Has anyone here had any experience with these? I was talking to one of my managers about it today and we started coming up with a filter system (more hypothetical than anything). Just wondering if anybody has any knowledge or stories with this kind of thing. Any thoughts? 

We were mostly talking about freshwater systems (from what I understand, most methods seem to revolve around a very slow flow-rate), but I'm definitely still interested in marine systems (I guess the main one would be the use of deep sand beds). 

Anyway, this is more of a discussion - I don't really have any particular questions (although I'm sure I'll think of some over the next few days). Thanks


----------



## Guest (Jul 2, 2011)

Nitrate filters are very good, the very slow flow rate through the filter provides water with a negative redox potential - or devoid of oxygen. Increasing the flow rate increases the redox potential to the positive. 

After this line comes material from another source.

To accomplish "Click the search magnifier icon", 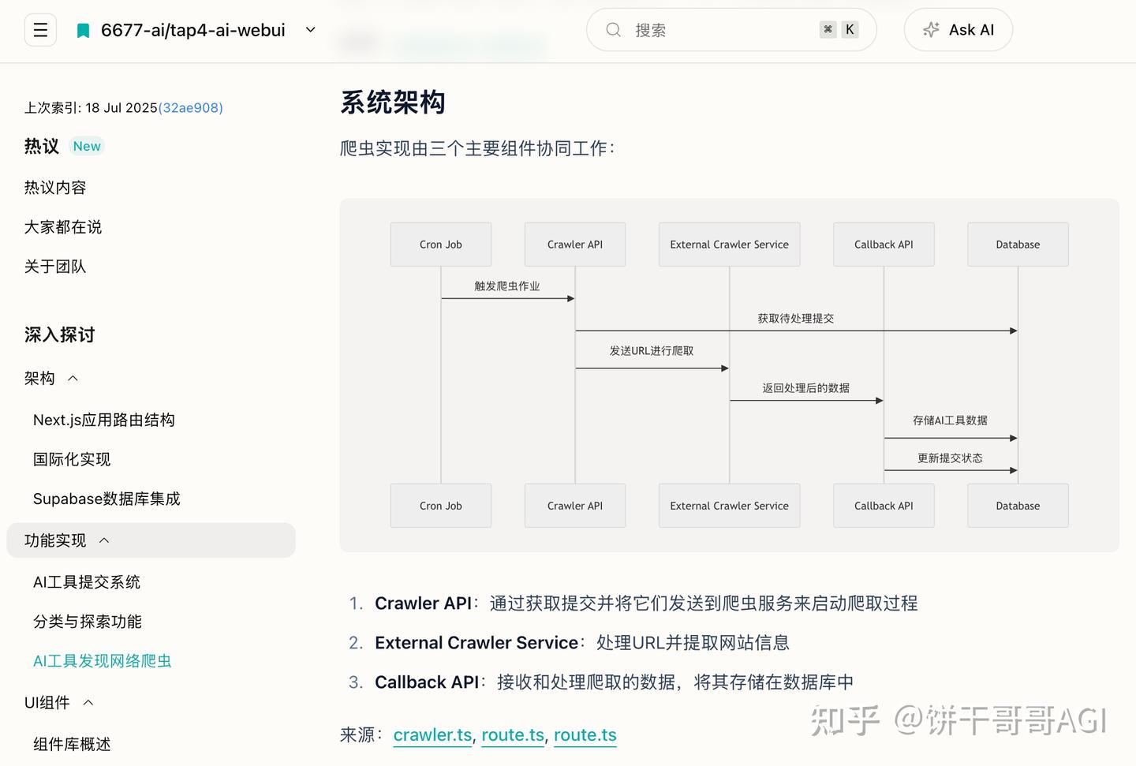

Still, for removing nutrients, I do prefer a chaetomorpha/caulerpa sump for marine systems, or plenty of fast-growing plants/water changes in a freshwater tank. 

Nitrates can even be pretty useful! In Malawi tanks excess nutrients encourage extra algae growth on which the fish can graze; free food!


----------



## flame angel (Jun 8, 2011)

Redox potential? I thought that had more to do with electron movement. 

Yeah, I guess there are plenty of ways to go about it. I just thought it was sort of interesting that they weren't more 'popular' - particularly for beginners. Surely the prospect of a piece of equipment reducing the potential maintenance time would be tempting.


----------